An ADIZ is not the same as territorial airspace, and Taiwan’s overlaps with part of China’s own zone, including parts of the country’s mainland.
In an apparent attempt to probe and wear down the island’s military, Beijing has sent warplanes into the ADIZ at a near-daily clip in the years since the Democratic Progressive Party’s (DPP) Tsai Ing-wen won the Taiwanese presidency in 2016.
But large-scale incursions such as those on Friday and Saturday had been rare until recently. Now, large numbers of Chinese warplanes are routinely conducting operations in the vicinity of Taiwan, stoking fears they may be training for a conflict.
Taiwan has said that last month Chinese military aircraft, including bombers, fighters and reconnaissance planes, had entered its ADIZ 117 times — a record monthly figure. The total number this year has already exceeded the estimated 380 flights in 2020, with nearly 600 as of Saturday. Prior to Friday and Saturday’s incursions, the previous single-day record had been 28 sorties set in mid-June.
Many of these incursions, however, have been directly or implicitly tied to events that have angered China, including a flight of 24 warplanes into the ADIZ last month after Taiwan applied to join the Comprehensive and Progressive Agreement for Trans-Pacific Partnership trade deal.

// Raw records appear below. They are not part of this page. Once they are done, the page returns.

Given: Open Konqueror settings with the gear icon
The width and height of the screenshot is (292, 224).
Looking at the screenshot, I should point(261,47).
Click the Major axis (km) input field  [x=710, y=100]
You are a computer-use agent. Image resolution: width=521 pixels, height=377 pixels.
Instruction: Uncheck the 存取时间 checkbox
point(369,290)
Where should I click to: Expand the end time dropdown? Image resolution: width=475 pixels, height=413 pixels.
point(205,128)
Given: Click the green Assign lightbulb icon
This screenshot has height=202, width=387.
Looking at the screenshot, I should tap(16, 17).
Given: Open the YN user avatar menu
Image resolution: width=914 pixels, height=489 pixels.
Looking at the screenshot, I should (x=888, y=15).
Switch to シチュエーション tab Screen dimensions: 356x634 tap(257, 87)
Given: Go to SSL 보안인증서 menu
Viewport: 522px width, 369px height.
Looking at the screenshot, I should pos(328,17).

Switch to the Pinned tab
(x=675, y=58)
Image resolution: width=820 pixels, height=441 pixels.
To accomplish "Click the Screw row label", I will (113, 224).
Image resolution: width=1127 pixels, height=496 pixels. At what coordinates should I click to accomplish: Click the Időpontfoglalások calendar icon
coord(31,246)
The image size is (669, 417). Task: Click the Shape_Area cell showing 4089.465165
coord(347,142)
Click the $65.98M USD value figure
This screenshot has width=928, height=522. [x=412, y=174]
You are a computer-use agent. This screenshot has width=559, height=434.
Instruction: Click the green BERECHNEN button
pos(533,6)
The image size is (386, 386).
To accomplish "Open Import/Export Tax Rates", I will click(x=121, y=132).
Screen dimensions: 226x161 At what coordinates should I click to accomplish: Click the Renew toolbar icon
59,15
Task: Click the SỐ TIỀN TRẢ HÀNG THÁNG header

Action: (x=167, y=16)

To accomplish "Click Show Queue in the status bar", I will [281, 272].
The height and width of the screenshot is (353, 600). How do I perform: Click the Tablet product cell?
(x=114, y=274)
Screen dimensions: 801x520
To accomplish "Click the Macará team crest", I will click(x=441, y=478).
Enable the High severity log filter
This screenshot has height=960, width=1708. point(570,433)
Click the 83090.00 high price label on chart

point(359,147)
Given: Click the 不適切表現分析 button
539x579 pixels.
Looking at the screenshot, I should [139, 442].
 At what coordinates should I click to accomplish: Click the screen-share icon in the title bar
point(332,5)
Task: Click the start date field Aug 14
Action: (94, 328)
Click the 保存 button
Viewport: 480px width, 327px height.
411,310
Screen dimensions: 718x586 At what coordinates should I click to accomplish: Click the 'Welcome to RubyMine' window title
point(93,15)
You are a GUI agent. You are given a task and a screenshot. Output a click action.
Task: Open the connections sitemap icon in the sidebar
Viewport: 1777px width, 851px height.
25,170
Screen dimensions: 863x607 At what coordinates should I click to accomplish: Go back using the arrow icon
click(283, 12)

On Saturday, Taiwanese Premier Su Tseng-chang delivered scathing criticism of the flights as the country seeks to rally international support against China’s moves.
“China has been bellicose and damaging regional peace while engaging in many bullying acts,” local media quoted Su as saying. “It’s evident that the world, the international community, rejects such behavior by China more and more.”
Beijing views Taiwan as a so-called core issue and as a renegade province that must be brought back into the fold — by force if necessary.
Experts say China’s military pressure on Taiwan serves multiple purposes and interests.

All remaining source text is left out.